I will make sure not to break things so that I'm not wasting the labs resources. I will be able to tell based upon my our lab experiences.

Career?

So Tom and I talked today about what I want to do in life. This was a hard question because... Well... I'm 16 with 80% of my life still ahead of me. He told me about this process at UTMC where I could apply now and automatically get into UT Med School. I would get a lot of scholarships (most likely) and graduate with a medical degree while having a fraction of the debt most graduates would have. One problem:

Going on this path means I won't be making too much money OR have a choice to leave until I am 32ish.... That's a pretty huge commitment. I know I like research and science, but that's an extremely large decision. He also told me that doctors are going to stop making as much money, which could obviously affect my decision.

His biggest advice was to not worry about how much money I make (but make enough to get by) and go for a job I enjoy.

Decisions, decisions :/

Day 1 Morning

So, today is my first day with Doctor Willey at UTMC! It's super cool here and super nerdy here I love it!

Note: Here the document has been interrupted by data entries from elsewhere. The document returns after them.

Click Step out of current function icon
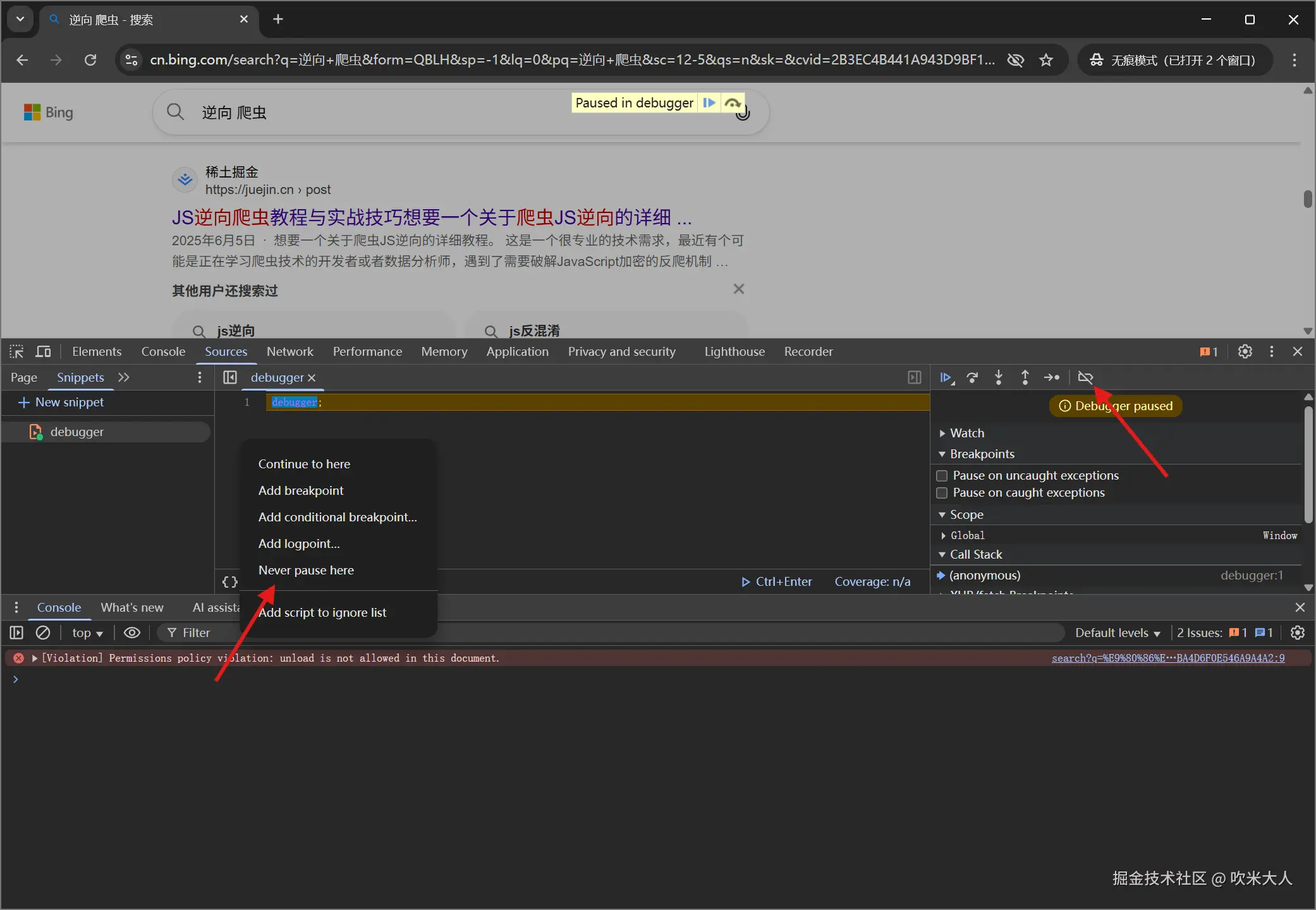 pyautogui.click(x=1025, y=377)
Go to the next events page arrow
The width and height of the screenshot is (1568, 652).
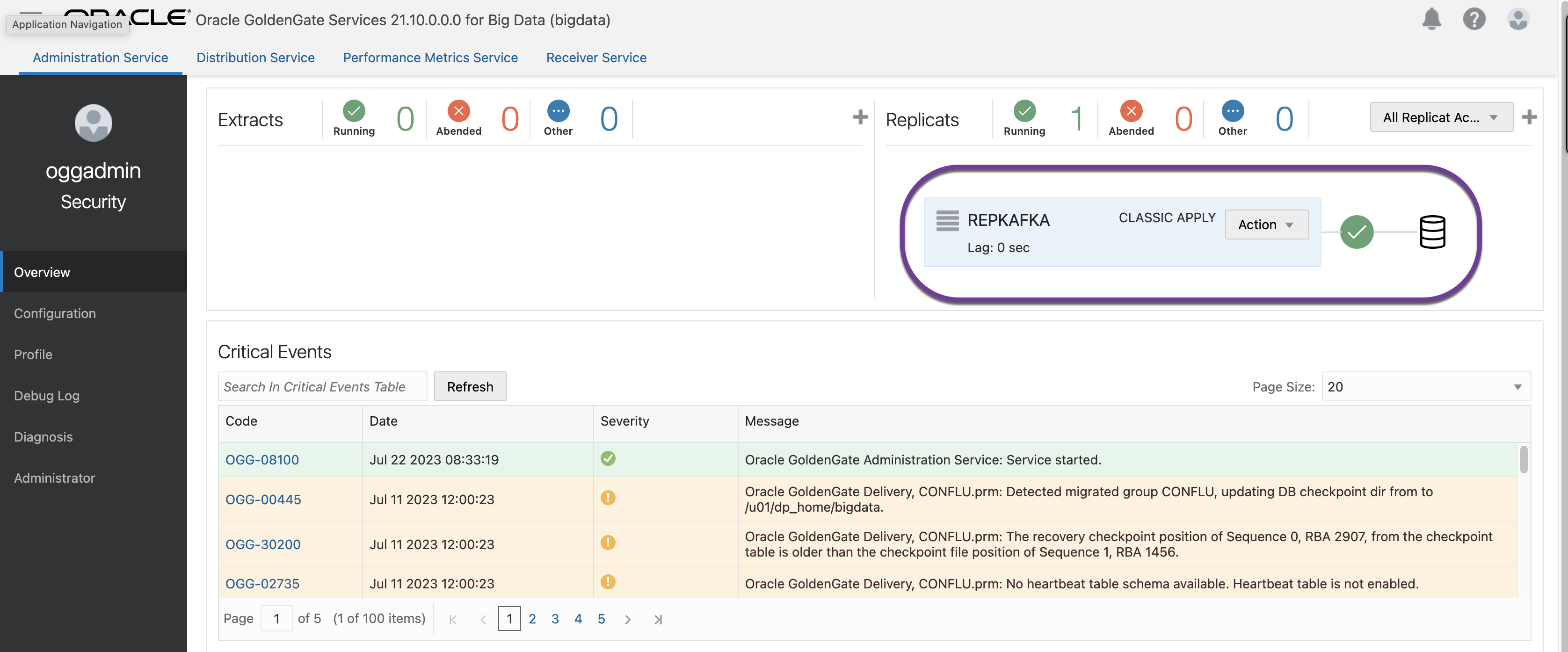[x=627, y=619]
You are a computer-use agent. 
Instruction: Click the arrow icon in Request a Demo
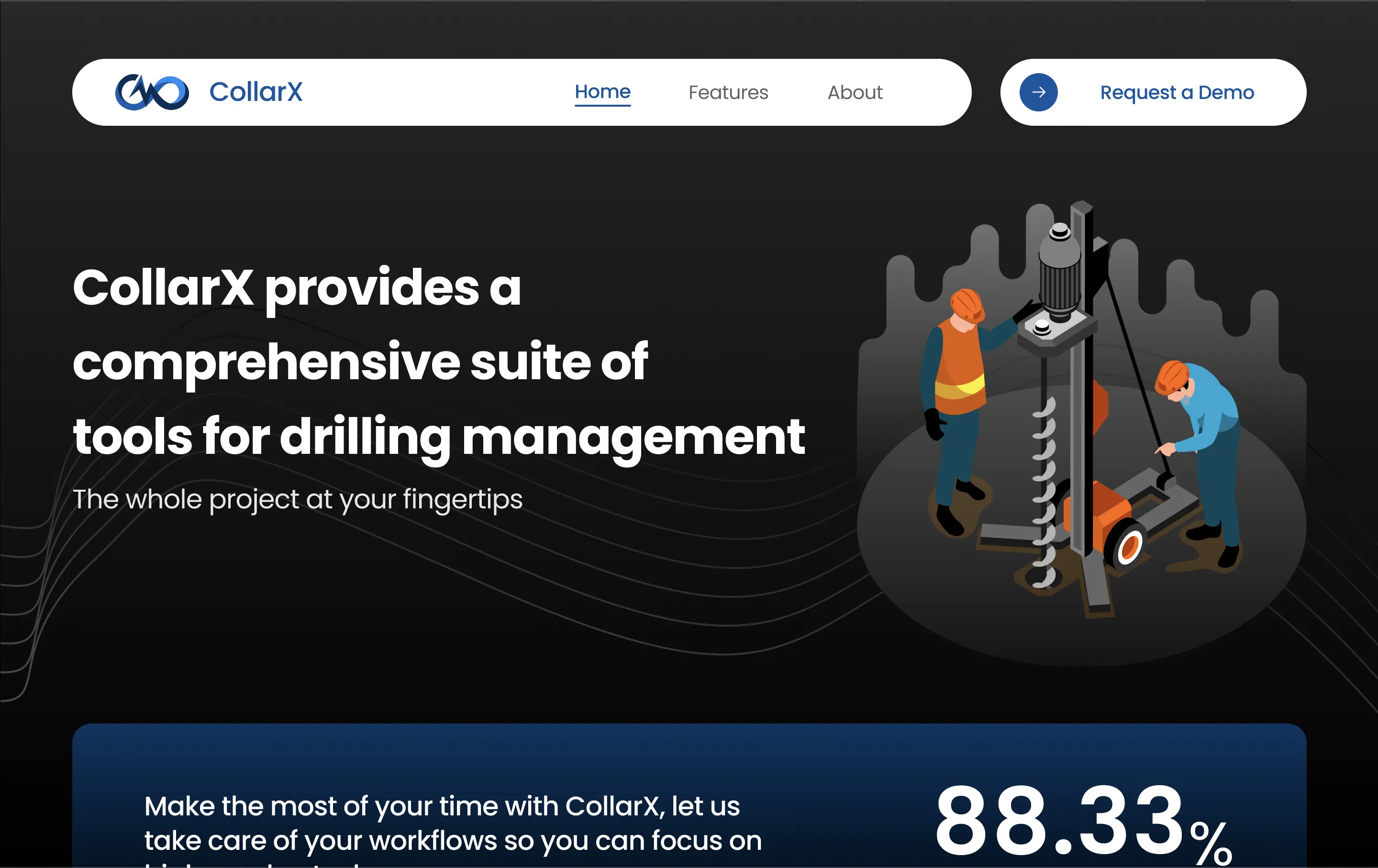pyautogui.click(x=1039, y=91)
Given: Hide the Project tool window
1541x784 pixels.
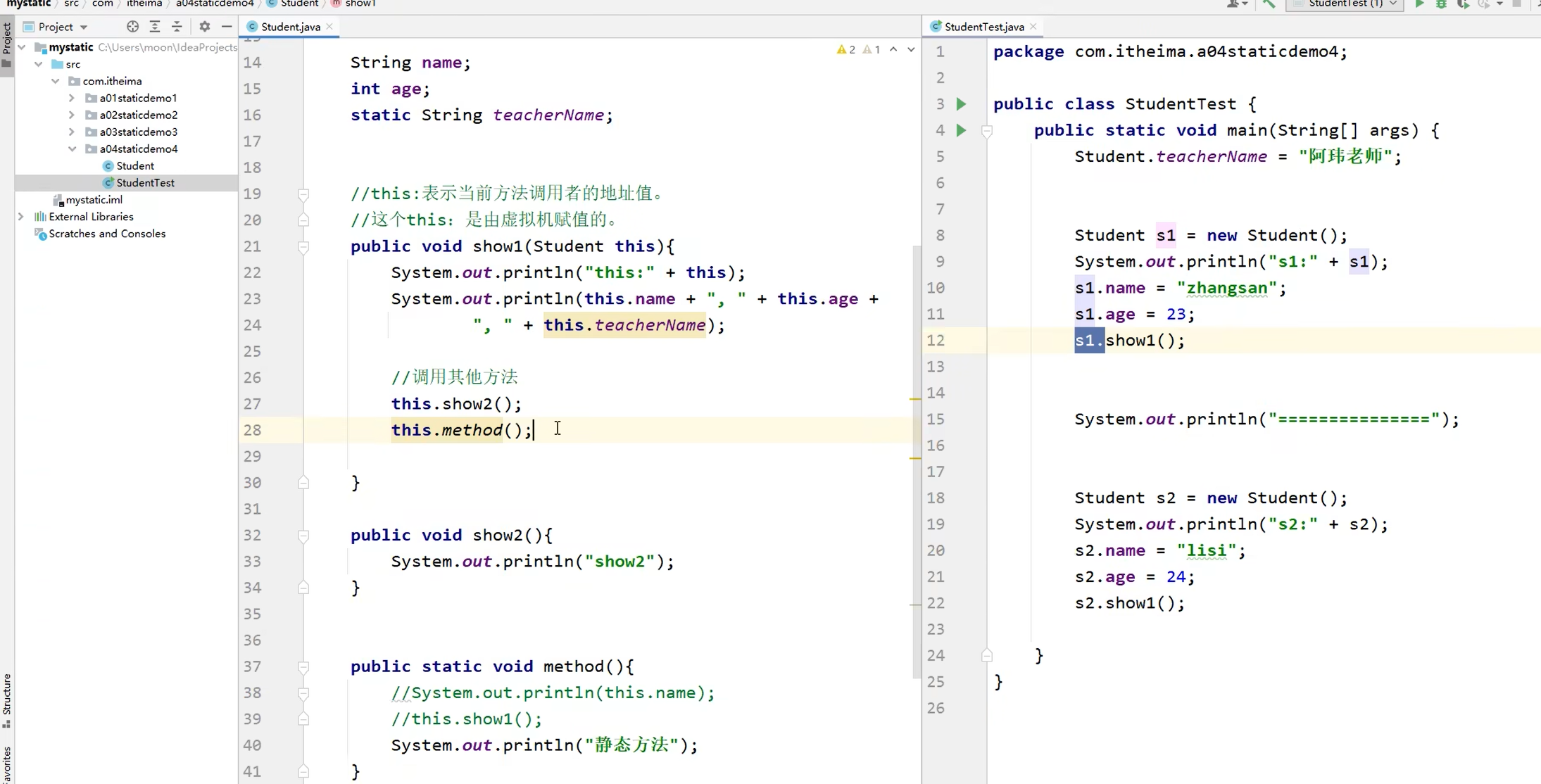Looking at the screenshot, I should pos(226,27).
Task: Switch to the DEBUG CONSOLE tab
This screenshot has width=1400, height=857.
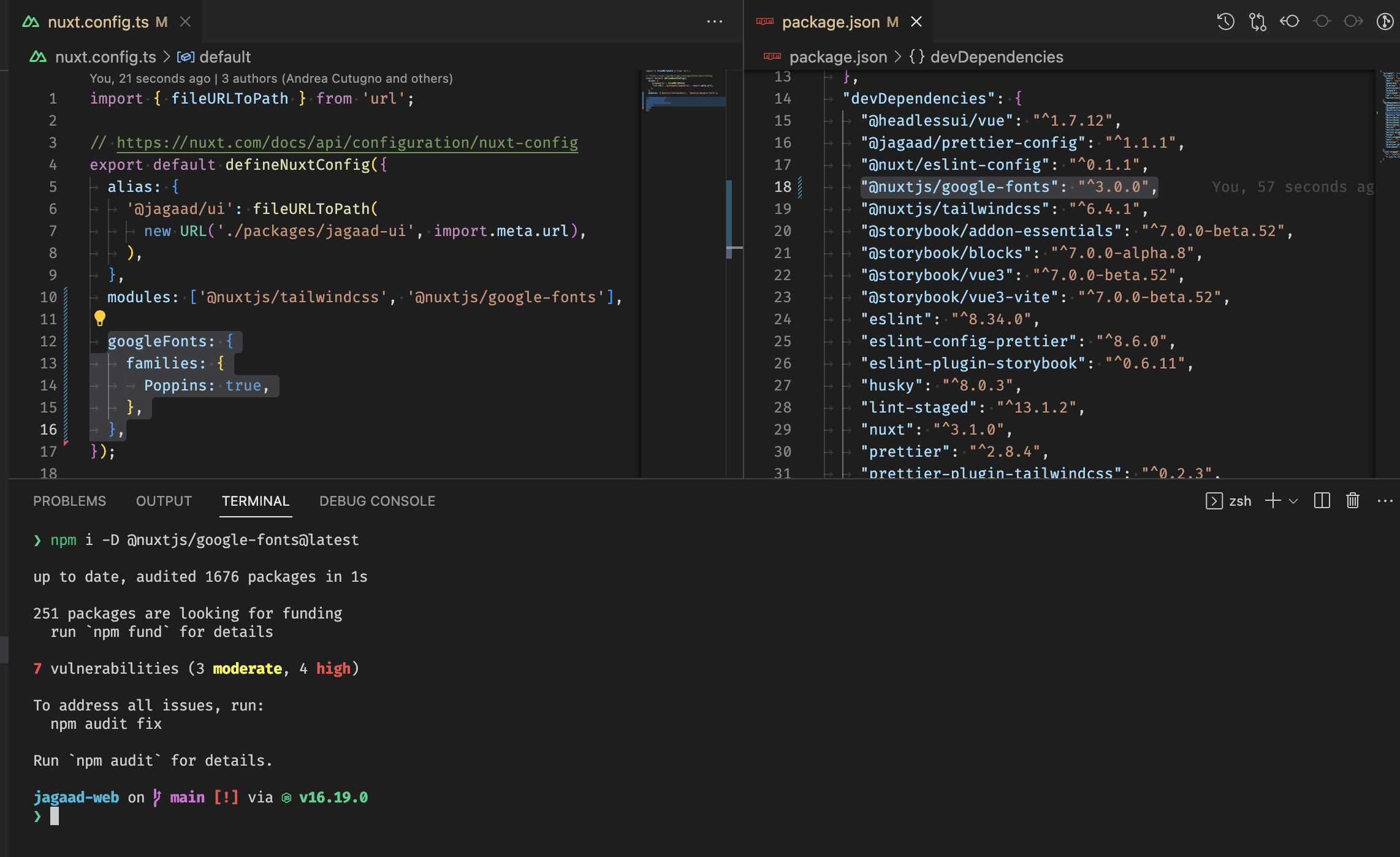Action: pos(377,501)
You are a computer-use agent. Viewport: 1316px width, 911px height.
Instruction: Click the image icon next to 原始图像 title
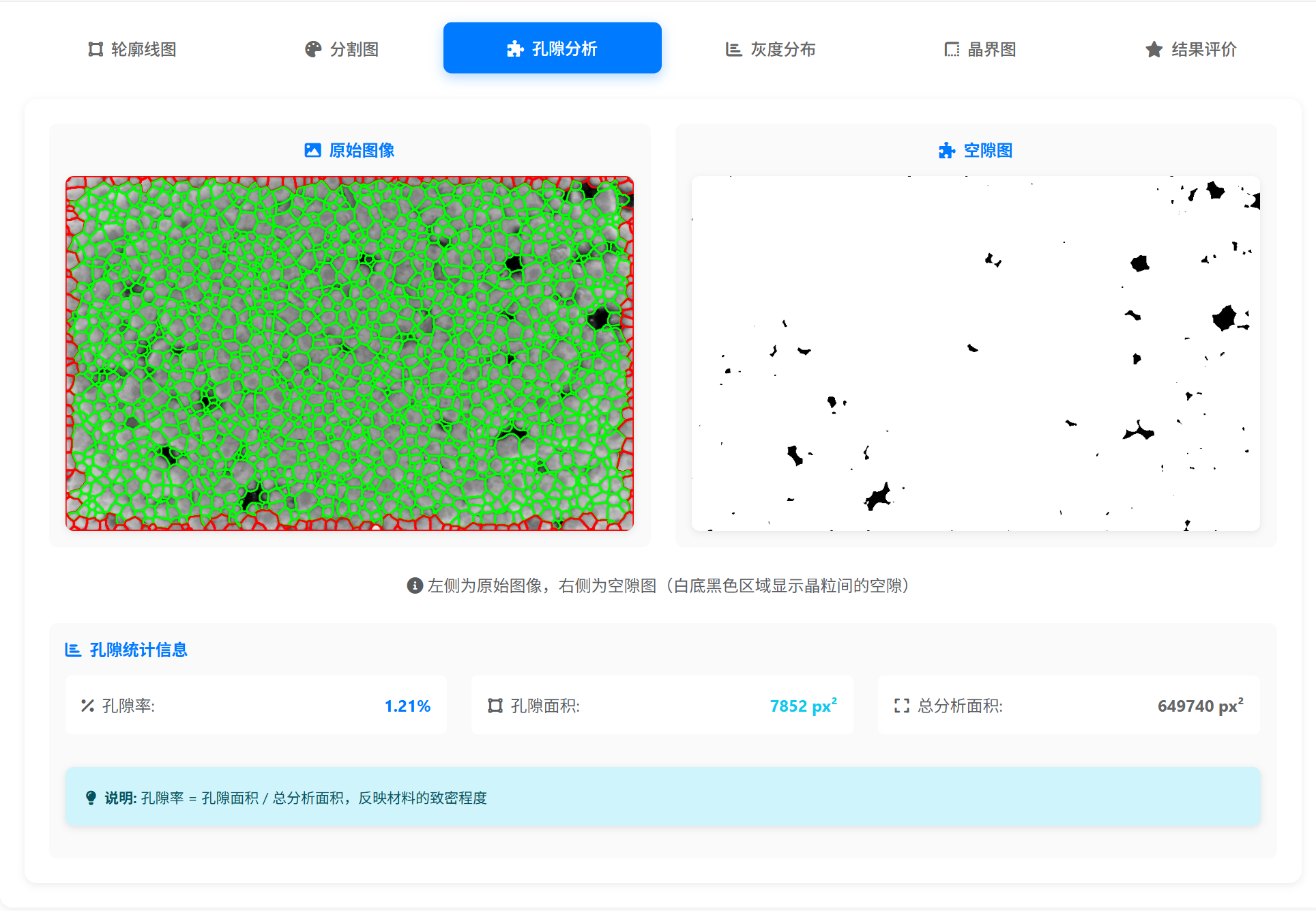[x=312, y=150]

We started with basically going over what PCR is. If you don't know what PCR is, it is basically just replicating certain strains of DNA many, many, MANY times so that you can study the DNA sequence more. Click here for more info. I have a pretty good understand of what it is and will hopefully do it again soon.

Thomas (Tom) Blomquist was the primary person I talked to. We talked about a lot of things. Crash course on what cancer is: one cell that has certain mutations that cause it to not cease replicating. I asked why we haven't gotten a cure. Sadly, he stated that since there are so many different types of mutations (at varying locations and degrees), we have an extremely hard time developing a cure. However, it is easier to determine which sequence change causes cancer for younger people. With older people, there have been a countless number of very slight mutations from cell replication. With younger people, they haven't had as much cell replication (therefore mutations), so the sequence is easier to discern.

I've done a lot of reading and this afternoon I'm planning on designing an experiment for Winterim... So YAY! More info to come


Also, here's my school for the next few weeks:

Thad

SMART goals

1. To actively engage in the lab activity that I am assigned so that I am beneficial to whomever I'm working with.
2. To further my understanding about genome sequencing and how it applies to lung cancer and to everyday life.
3. To behave courteously to all the personnel that I have interactions with at UTMC.
4. To effectively accomplish any of the tasks that I am given and report exactly what happened in the lab.